Here is a situation that I have recently encountered that I have never seen in my years in the business. Any comments would be appreciated!

Companies ABC and XYZ are in a controlled group situation, and currently all eligible employees of each company participate in a Money Purchase, Profit Sharing, and 401(k) plan (3 plans total). Unknown to our firm, the client's attorney adopted a 4th plan in 1997 (or so), a Profit Sharing plan strictly for the employees of XYZ. However, the plan has $0 in it, as XYZ has been making its profit sharing contribution to the combined profit sharing plan.

Skip forward to 2001, where ABC has encountered a loss year and does not wish to make a profit sharing contribution (it will fund its mandatory MP plan contribution). XYZ is profitable, however, and desires to make a Profit Sharing contribution for 2001. The attorney has now come in, and is advising the client to move XYZ's portion of the combined plan assets out of the combined PS plan and into the 1997 plan set up strictly for the XYZ employees. The XYZ employees will remain in the combined MP and 401(k) plans.
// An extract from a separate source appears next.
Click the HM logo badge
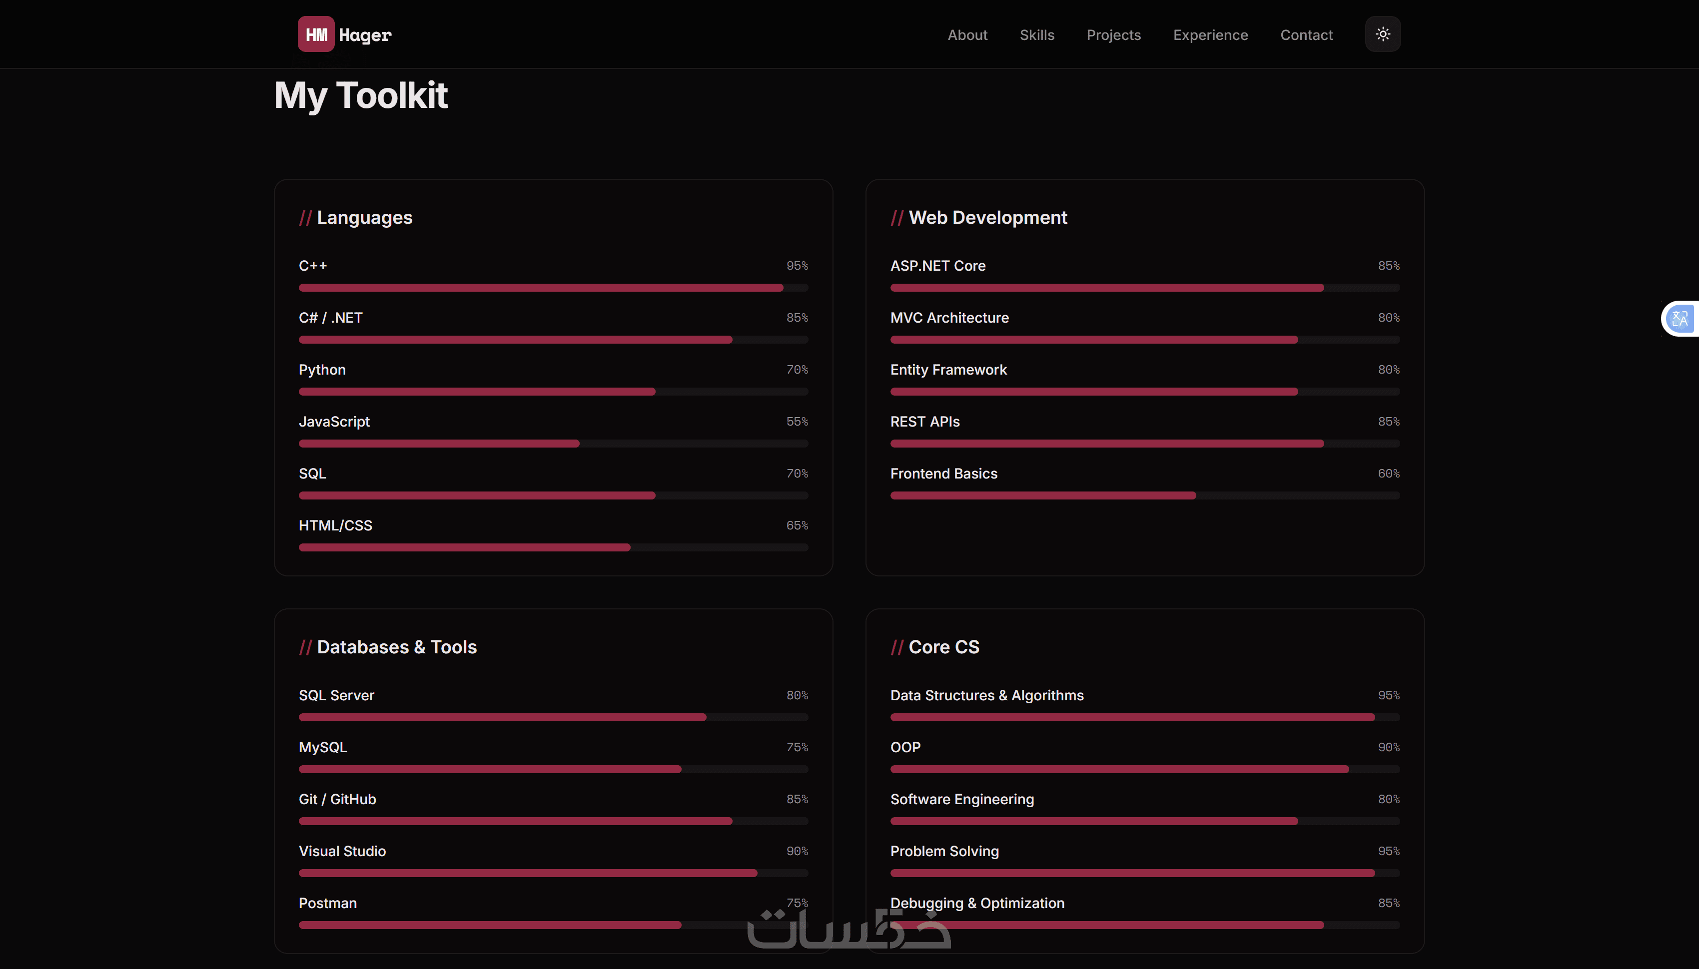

The attorney also wishes to take the PS plan forfeitures attributable to terminated XYZ participants and transfer it over to the XYZ plan as well. The plan assets are not segregated by employer, they are commingled. The attorney feels (and we agree) that a profit sharing contribution can be made and still pass IRC section 410(B), as the majority of HCE's are employed by ABC.

We are uneasy with this situation. Concern #1 is whether the separate XYZ plan still exists, or was terminated due to lack of substantial and recurring contributions. Concern #2 is if the assets of the plan indeed transfer from the combined plan to the separate plan, are we creating a partial plan termination in the transfer.
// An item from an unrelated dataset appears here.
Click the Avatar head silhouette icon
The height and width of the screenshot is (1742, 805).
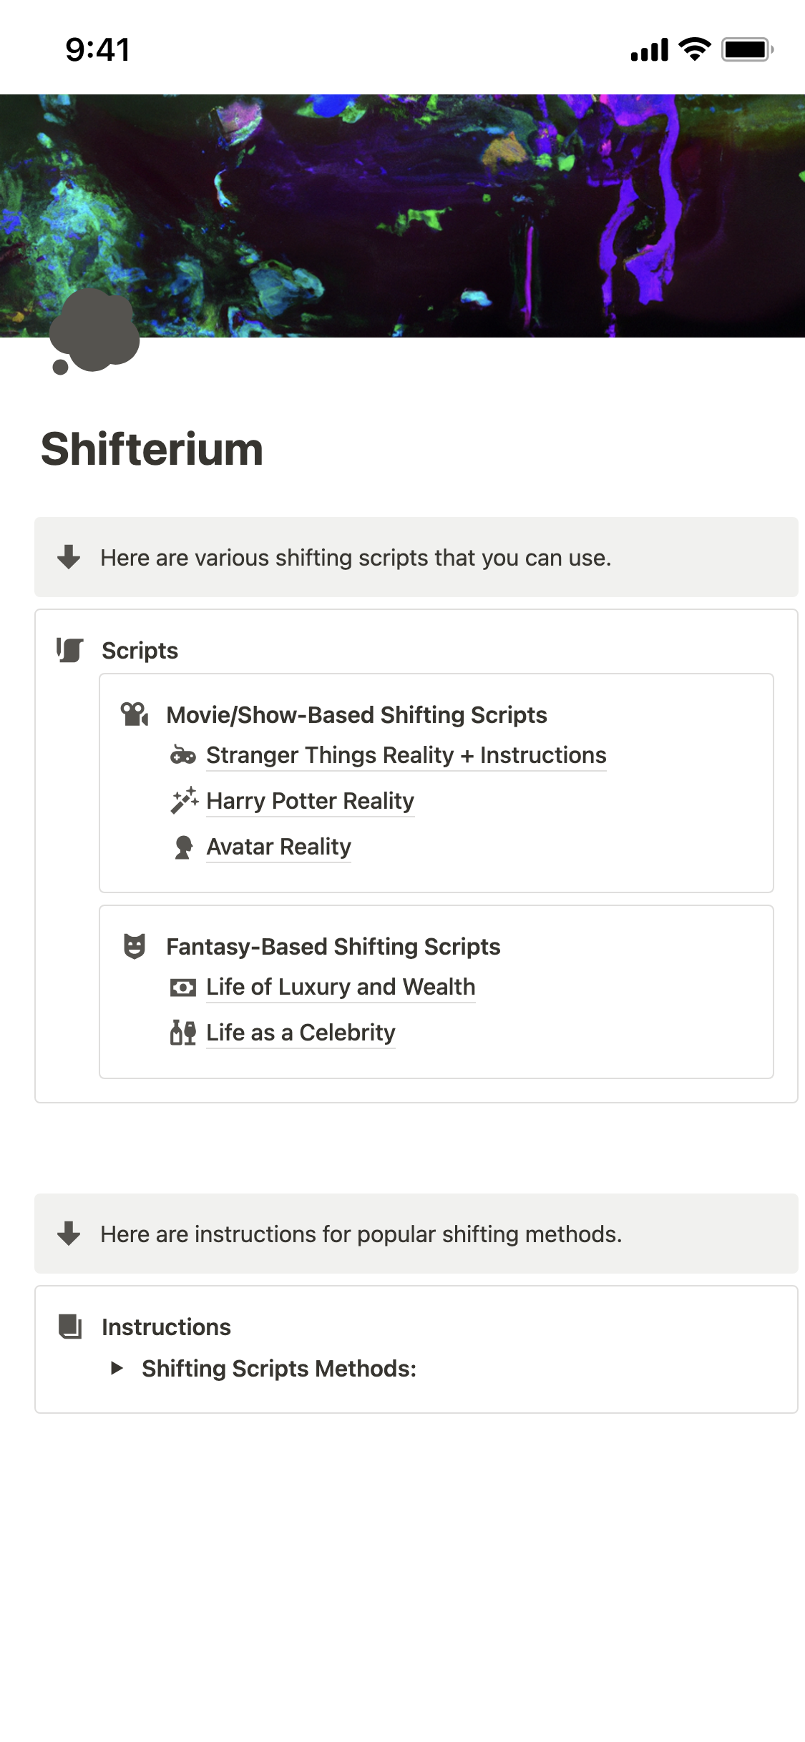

I don't know if there is anything to worry about, but this situation does not feel right. Any thoughts? Thanks.

Posted

Concern # 1- Not a problem since IRS rules allow a PS plan to defer contributions for 5 consecutive years before discontinuance for failure to make contributions. See IRS guidlines on plan terminations.

Concern #2- Maybe a partial termination but only consequence is that affected participants must be 100% vested. Since participants have up to 5 years of service (97-01) this should be no big deal.